Collected data:
Start of Block

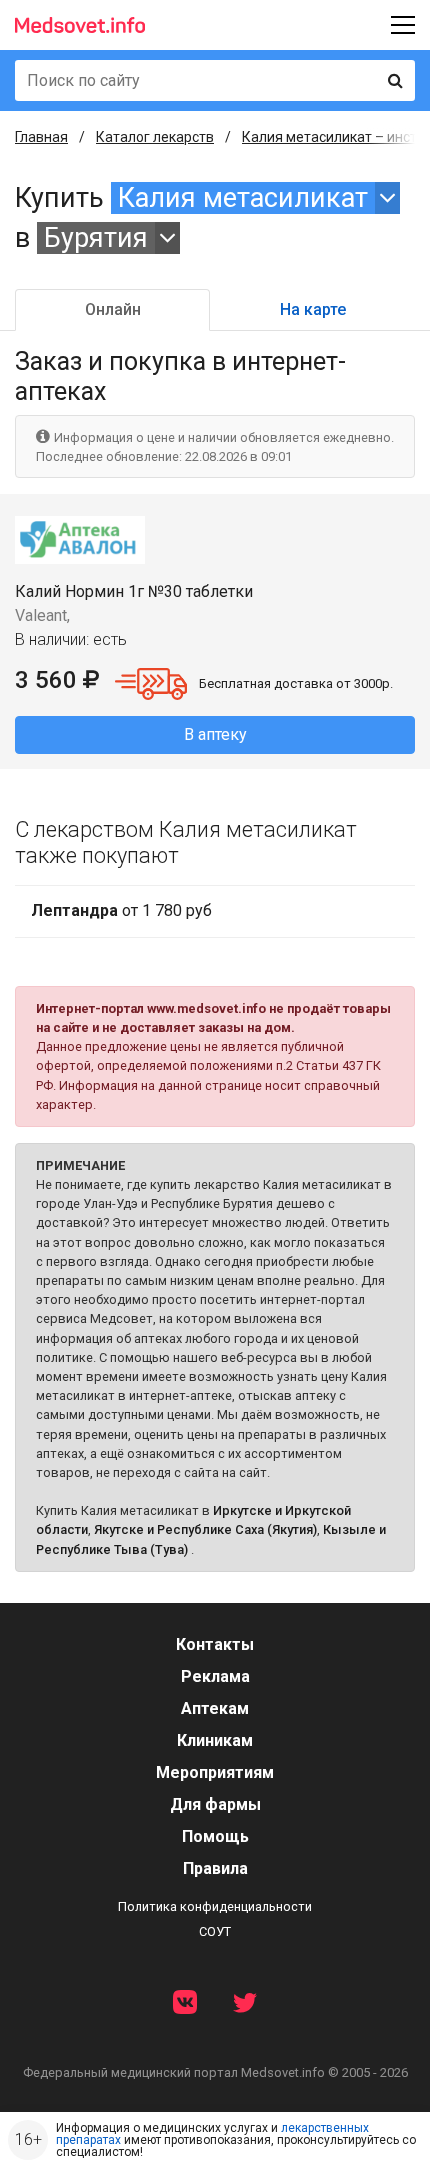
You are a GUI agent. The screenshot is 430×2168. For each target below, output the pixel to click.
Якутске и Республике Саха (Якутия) (205, 1529)
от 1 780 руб (121, 910)
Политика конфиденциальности (215, 1906)
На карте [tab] (313, 309)
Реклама (215, 1676)
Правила (215, 1868)
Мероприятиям (215, 1772)
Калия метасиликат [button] (243, 198)
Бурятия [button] (96, 238)
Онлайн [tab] (113, 309)
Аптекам (215, 1708)
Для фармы (215, 1804)
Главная (41, 137)
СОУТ (215, 1931)
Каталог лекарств (155, 137)
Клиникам (215, 1740)
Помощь (215, 1836)
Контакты (215, 1644)
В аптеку (215, 734)
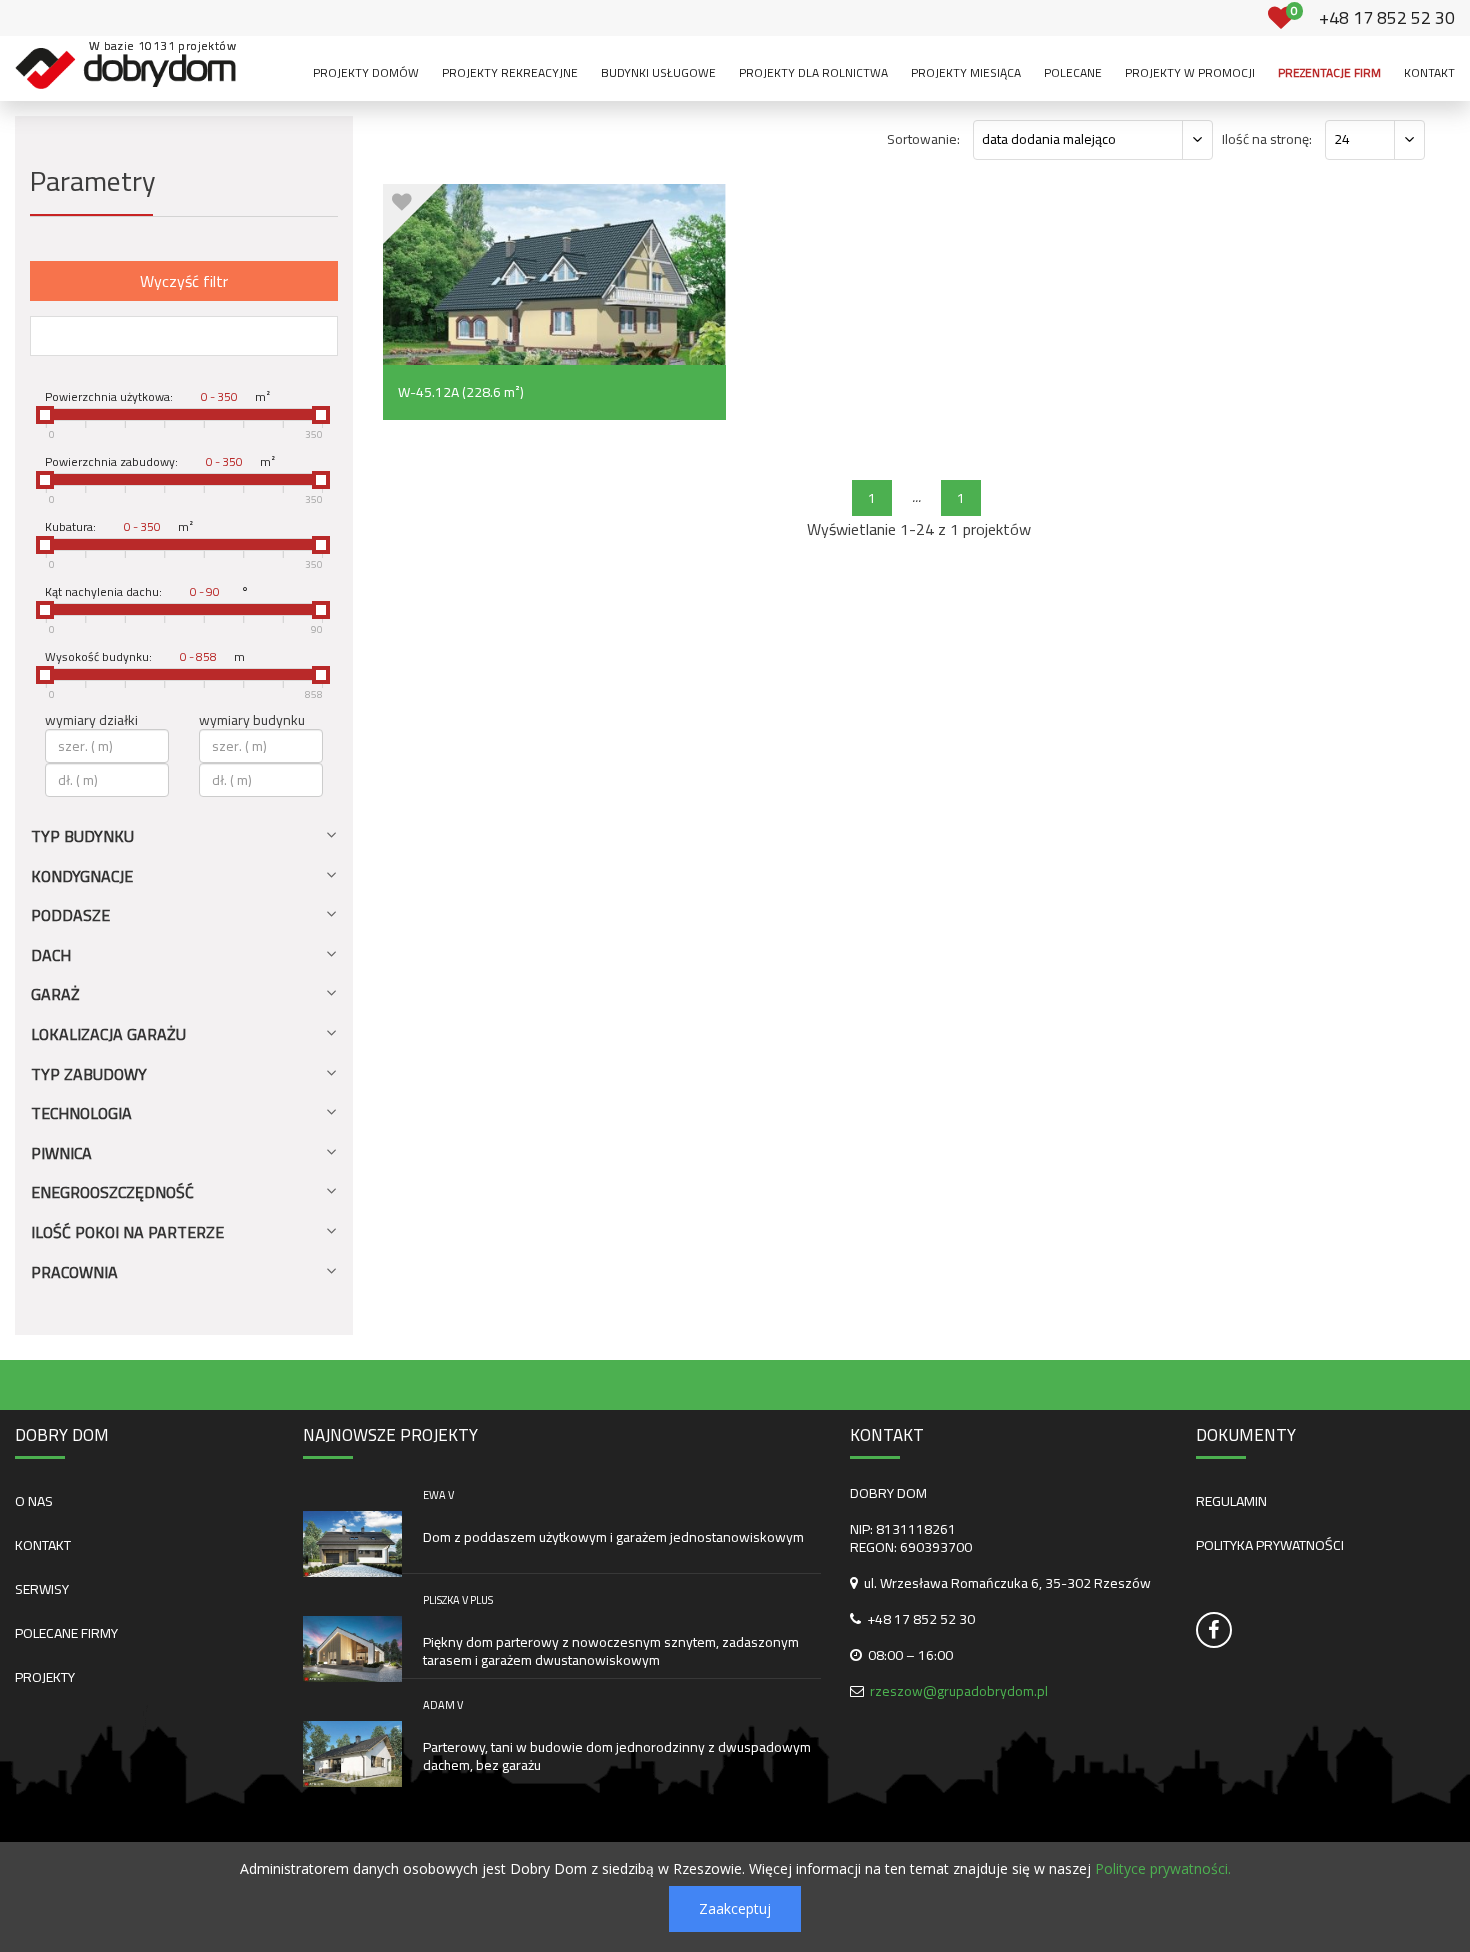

End of Block

Problem details:
Report how many lines of the records above contain the word "button", giving only the number.

Solution to the exercise:
2